Lines in the data below that contain the word "computer" are to be copied.

--- START ---

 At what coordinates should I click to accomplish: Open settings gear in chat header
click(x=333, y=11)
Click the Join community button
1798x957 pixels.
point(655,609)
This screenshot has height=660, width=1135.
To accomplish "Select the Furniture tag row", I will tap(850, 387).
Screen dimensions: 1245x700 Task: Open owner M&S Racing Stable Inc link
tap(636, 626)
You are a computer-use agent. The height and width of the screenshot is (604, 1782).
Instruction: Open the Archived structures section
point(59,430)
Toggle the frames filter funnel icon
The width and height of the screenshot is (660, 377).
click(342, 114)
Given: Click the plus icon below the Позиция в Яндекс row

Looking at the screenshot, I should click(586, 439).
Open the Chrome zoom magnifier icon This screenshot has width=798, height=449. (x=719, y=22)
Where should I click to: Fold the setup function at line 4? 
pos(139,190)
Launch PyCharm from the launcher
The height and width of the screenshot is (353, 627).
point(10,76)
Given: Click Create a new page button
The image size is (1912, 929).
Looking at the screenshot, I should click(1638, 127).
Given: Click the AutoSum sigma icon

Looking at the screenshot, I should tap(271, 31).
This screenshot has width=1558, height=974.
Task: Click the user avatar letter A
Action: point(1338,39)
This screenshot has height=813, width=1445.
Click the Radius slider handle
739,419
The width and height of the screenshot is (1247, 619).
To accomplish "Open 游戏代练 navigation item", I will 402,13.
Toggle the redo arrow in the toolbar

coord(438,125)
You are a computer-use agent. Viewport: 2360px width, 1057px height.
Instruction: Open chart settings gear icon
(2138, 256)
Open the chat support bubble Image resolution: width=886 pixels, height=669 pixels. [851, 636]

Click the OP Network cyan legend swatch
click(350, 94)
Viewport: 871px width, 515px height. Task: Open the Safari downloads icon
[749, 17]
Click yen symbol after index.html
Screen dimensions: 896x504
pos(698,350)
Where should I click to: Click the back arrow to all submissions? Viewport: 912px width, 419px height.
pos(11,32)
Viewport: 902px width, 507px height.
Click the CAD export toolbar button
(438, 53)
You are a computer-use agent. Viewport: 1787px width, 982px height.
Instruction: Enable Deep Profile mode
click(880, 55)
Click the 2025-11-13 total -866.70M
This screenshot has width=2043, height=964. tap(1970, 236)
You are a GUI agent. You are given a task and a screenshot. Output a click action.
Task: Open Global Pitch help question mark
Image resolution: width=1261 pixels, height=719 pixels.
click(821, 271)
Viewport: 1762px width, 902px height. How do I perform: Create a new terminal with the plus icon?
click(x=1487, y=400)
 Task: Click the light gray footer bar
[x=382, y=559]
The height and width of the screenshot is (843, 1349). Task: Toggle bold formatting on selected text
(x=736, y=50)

--- END ---

*WRITTEN ANSWER*:
You are a computer-use agent. The height and width of the screenshot is (604, 1782).
You are a computer-use agent. Viewport: 2360px width, 1057px height.
You are a computer-use agent. Viewport: 1787px width, 982px height.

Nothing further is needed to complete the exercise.